I’ve heard conflicting opinions on the significance of affiliate return day cookies. Some people maintain that the vast majority of transactions take place in the first few days after initially visiting a site. Others claim that it can be weeks before the consumer pulls the trigger.
This makes return day cookies a big issue among affiliates, as they are inclined to believe that they are losing money due to short return day cookies.
According to an article in the March 2005 issue of Internet Retailer (“It’s not shopping cart abandonment, it’s comparison shopping”):
“The time delay between initial visit and actual purchase measured in hundreds of surveys conducted by ScanAlert, involving the behavior of over 7 million online shoppers, reveals that consumers do a great deal of shopping research before deciding where to buy.
Based on aggregated totals from these studies, the average time delay between a consumer’s first visit to a web site and that consumer’s first purchase was just over 19 hours. 35% of shoppers took more than 12 hours to make a buy decision. 21% took more than three days. A full 14%, whom we dubbed “cautious shoppers,” took more than a week to decide where to buy.”

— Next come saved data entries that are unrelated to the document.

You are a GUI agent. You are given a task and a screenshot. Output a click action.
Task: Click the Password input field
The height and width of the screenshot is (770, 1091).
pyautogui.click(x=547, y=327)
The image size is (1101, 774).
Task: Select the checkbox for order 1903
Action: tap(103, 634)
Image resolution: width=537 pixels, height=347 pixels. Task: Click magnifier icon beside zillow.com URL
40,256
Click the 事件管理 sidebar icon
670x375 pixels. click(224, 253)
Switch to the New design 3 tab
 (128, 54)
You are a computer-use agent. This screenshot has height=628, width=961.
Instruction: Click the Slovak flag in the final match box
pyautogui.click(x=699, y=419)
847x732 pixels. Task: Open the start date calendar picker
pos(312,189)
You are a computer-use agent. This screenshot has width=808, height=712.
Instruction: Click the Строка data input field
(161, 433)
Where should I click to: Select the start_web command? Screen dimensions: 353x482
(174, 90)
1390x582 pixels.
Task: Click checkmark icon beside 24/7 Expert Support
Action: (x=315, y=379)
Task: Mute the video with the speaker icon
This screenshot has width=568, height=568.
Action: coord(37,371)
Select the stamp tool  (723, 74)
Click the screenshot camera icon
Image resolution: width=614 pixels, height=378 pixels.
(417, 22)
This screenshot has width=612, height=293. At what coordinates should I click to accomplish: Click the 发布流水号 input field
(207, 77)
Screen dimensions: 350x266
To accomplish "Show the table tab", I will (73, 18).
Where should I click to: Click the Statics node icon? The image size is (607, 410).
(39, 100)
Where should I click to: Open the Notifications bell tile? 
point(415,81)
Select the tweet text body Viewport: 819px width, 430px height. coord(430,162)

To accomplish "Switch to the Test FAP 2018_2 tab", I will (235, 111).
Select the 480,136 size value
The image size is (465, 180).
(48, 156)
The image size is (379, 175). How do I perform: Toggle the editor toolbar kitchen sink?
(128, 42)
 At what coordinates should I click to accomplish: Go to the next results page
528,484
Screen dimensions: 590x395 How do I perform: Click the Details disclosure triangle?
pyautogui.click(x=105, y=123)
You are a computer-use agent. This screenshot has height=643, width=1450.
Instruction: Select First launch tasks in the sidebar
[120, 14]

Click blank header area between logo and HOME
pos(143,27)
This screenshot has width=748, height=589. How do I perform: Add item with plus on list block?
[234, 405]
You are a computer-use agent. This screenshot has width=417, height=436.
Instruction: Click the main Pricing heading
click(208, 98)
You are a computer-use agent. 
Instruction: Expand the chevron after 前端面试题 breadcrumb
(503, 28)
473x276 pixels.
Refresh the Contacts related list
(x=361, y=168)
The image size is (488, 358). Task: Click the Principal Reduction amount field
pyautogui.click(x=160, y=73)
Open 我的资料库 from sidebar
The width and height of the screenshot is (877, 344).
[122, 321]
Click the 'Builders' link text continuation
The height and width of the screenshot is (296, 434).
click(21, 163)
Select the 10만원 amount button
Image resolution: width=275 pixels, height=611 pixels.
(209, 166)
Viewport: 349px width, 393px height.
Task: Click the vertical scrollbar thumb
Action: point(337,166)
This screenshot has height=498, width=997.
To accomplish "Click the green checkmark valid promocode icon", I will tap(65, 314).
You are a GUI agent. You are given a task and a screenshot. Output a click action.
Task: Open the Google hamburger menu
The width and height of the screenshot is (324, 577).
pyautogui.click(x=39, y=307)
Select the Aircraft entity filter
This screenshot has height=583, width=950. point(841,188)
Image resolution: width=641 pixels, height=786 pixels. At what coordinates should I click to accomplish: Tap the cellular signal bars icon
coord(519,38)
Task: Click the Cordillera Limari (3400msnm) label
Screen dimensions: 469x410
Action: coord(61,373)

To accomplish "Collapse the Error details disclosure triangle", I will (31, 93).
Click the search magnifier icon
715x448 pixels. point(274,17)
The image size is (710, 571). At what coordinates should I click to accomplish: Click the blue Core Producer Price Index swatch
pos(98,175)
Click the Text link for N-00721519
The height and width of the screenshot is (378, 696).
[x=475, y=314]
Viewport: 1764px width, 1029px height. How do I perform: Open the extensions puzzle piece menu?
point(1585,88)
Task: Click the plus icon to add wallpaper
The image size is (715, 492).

So a 7 day return day cookie should be just fine for affiliates, right?
Well no. According to a report from Doubleclick, which was highlighted by eaglefire on AffiliateBoards.com, “It also found that most searchers complete their purchase-related search activity weeks in advance of the purchase transaction.”
So most consumers are making their purchase in the first few days, or not. My advice to affiliate managers – if the transactions are taking place in such a short window, just give long return day cookies to your affiliates to make them happy. If this is your belief, it’s no money out of your pocket.
And if significant numbers of transactions are really happening weeks later, I think there’s a fair point that an affiliate influenced the purchase, and they ought to get a piece of the action.
Either way, if you minimize those return day cookies, you’re making your affiliates unhappy. Happy affiliates are productive affiliates.